TU TAREA
¿Puedes retomar el texto sobre el crecimiento económico y la producción agropecuaria y seguirlo a partir de su última oración?

***** TEXTO PROPORCIONADO

Convengamos que el crecimiento de la riqueza generada por el país por sí solo no tiene una significación si esto a la vez no redunda en una distribución con equidad en la población, y si no se generan herramientas para mejorar la sociedad, haciéndola más justa e inclusiva. Pero a esta altura no se puede negar la importancia del crecimiento económico. El problema es hasta dónde y de qué forma, y sobre todo, a qué costo.

Somos un país de producción agropecuaria. Cuando se plantea la baja incidencia del PIB agropecuario en el total se dice algo que es cierto, pero se olvida en el análisis el efecto multiplicador que tiene esta economía originalmente primaria. Y digo “originalmente” porque, como propondré a lo largo de este artículo, estamos convencidos de que el crecimiento con afectación mínima de nuestros recursos naturales y el ambiente tendrá que venir de la diferenciación de esos productos primarios, convirtiéndolos en productos con valor agregado no sólo en la fase industrial sino desde el arranque de la producción primaria.

**********
***** DATOS RECOPILADOS

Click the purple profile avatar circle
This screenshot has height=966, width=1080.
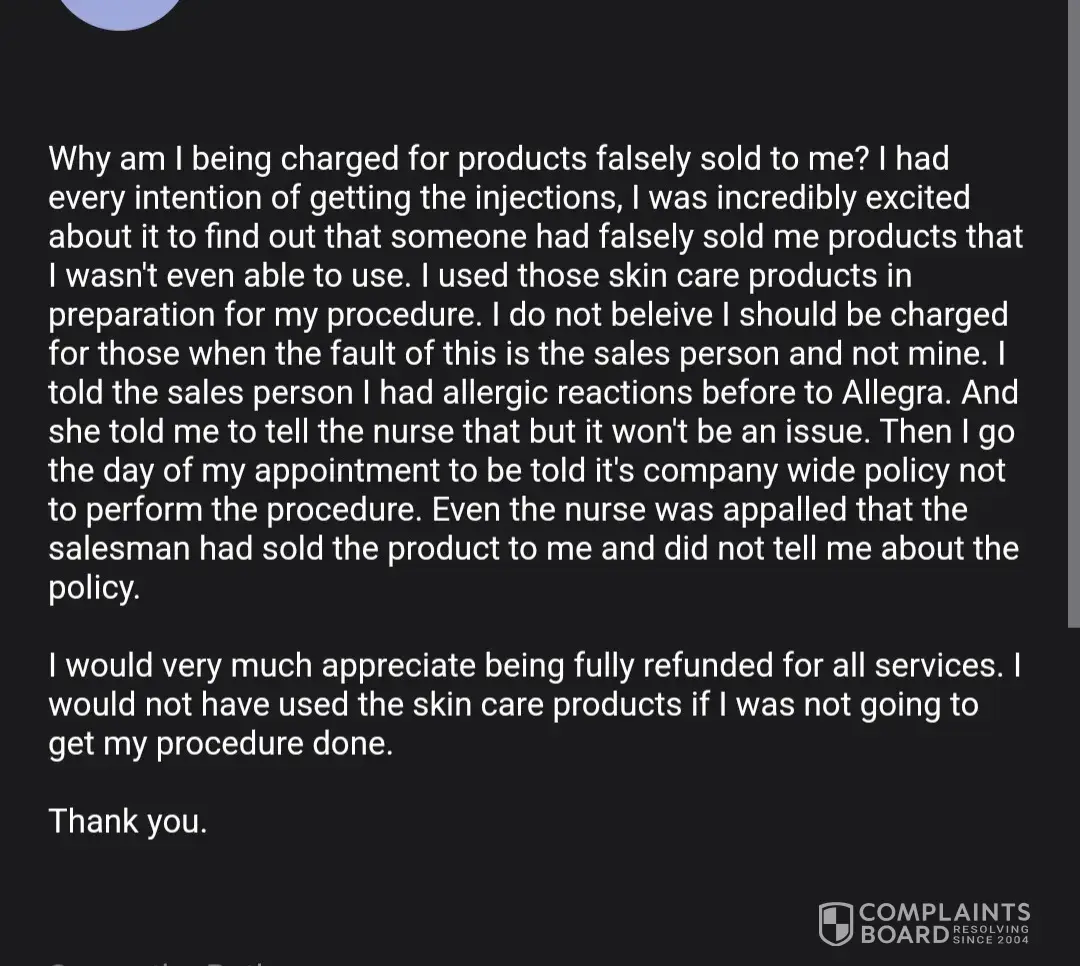click(122, 10)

**********

RESPUESTA
El aumento de la producción de bienes agropecuarios indiferenciados, con un clásico comportamiento de commodity, va a requerir una intensificación en el uso de los factores de producción (más agua, más nutrientes). Esto, necesario para un salto cuantitativo, tiene varios problemas: la capacidad de usar los recursos naturales sin agotarlos, los efectos colaterales del uso de los productos en el ambiente, los costos asociados y, por lo tanto, la correcta evaluación costo-rentabilidad. No se trata sólo de producir mucho, sino de que esto valga la pena desde el punto de vista económico, de que no afecte los ecosistemas y de tener, en definitiva, un concepto de sustentabilidad, más allá de los propios plazos de la producción.

Siendo Uruguay un país chico, dependiente, tomador de precios y condiciones, jugarse exclusivamente al aumento en volumen por el correspondiente aumento de los factores de producción podría ser un error. La propuesta programática sería crecer pero hacerlo diferenciándonos en nuevos productos, en inocuidad y calidad, en seguridad y trazabilidad.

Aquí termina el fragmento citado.